The *Perceptron* is one of the simplest ANN architecturesm invented in 1957 by Frank Rosenblatt. It is based on a slightly different artificial neuron called a *threshold logic unit* (TLU), or sometimes a *linear threshold unit* (LTU): the inputs and output are now numbers rather than binary on/off values and each input connection is associated with a weight. The TLU computes a weighted sum of its inputs ($z = w_1x_1 + w_2x_2 + ... + w_nx_n = x^tw$), then applies a *step function* to that sum and outputs the results: $h_w(x) = step(z)$ , where $z = x^tw$.

![alt text](TLU.PNG "TLU")


A single TLU can be used for simple linear binary classification. It computes a linear combination of the inputs and if the result exceeds a threshold, it outputs the positive class or else outputs the negative class (just like a Logistic Regression classifier or a linear SVM). 

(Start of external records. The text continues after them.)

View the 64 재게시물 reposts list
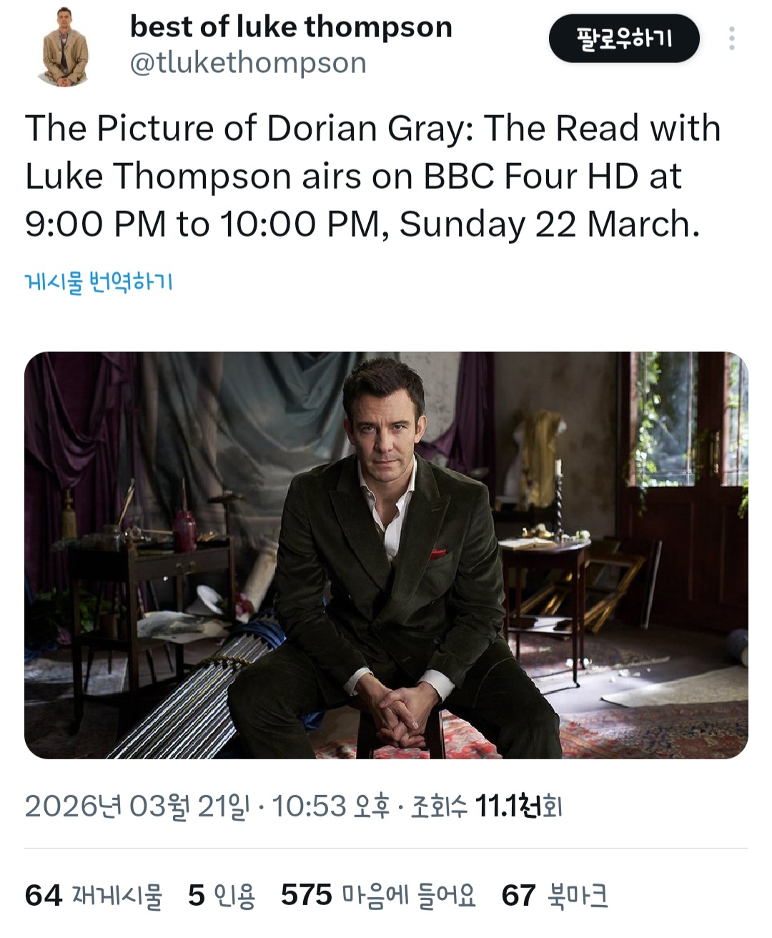This screenshot has height=938, width=772. click(x=94, y=895)
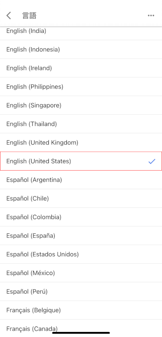Choose Français (Belgique) language
The image size is (162, 337).
[x=81, y=310]
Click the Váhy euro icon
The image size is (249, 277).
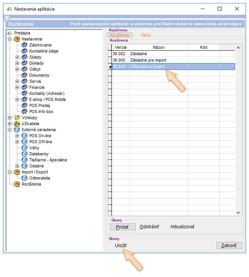point(25,148)
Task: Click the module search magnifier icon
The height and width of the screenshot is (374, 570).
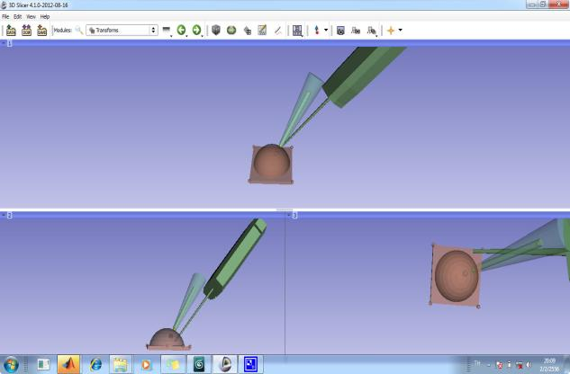Action: coord(78,30)
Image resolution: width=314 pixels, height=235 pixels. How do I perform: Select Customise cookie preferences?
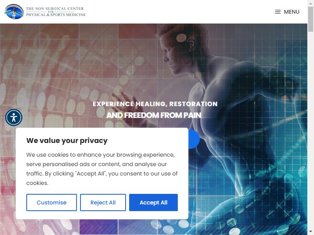coord(51,202)
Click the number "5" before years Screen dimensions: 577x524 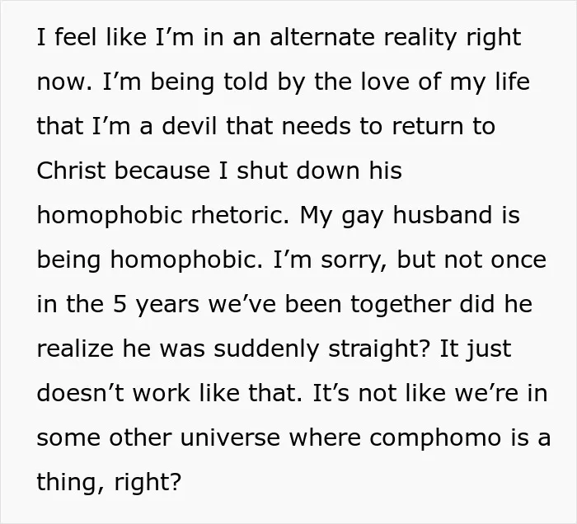pyautogui.click(x=120, y=304)
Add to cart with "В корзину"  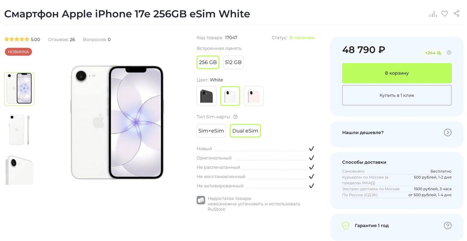pyautogui.click(x=397, y=73)
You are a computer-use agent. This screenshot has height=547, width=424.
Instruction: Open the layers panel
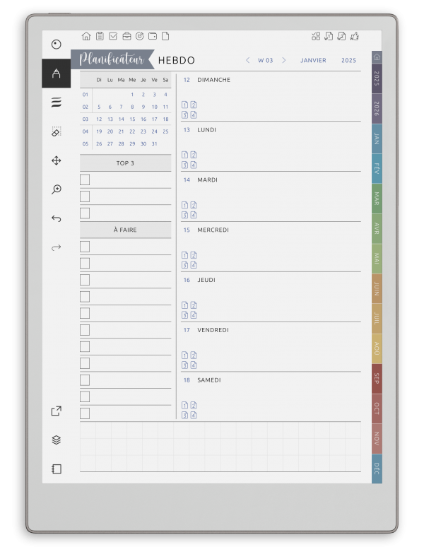[x=56, y=440]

A Perceptron is simply composed of a single layer of TLUs, with each TLU connected to all the inputs. When all the neurons in a layer are connected to every neuron in the previous layers (i.e., its input neurons), it is called a *fully connected* layer or a *dense leyaer*. To represent the fact that each input is sent to every TLU, it is common to draw special passthrough neurons called *input neurons*: they just output whatever input they are fed. All the input neurons form the *input layer*. Moreover, an extra bias feature is generally added ($x_0 = 1$): it is typically represented using a special type of neuron called a *bias neuron*, which just outputs 1 all the time. 
A Perceptron with two inputs and three outputs is represented below.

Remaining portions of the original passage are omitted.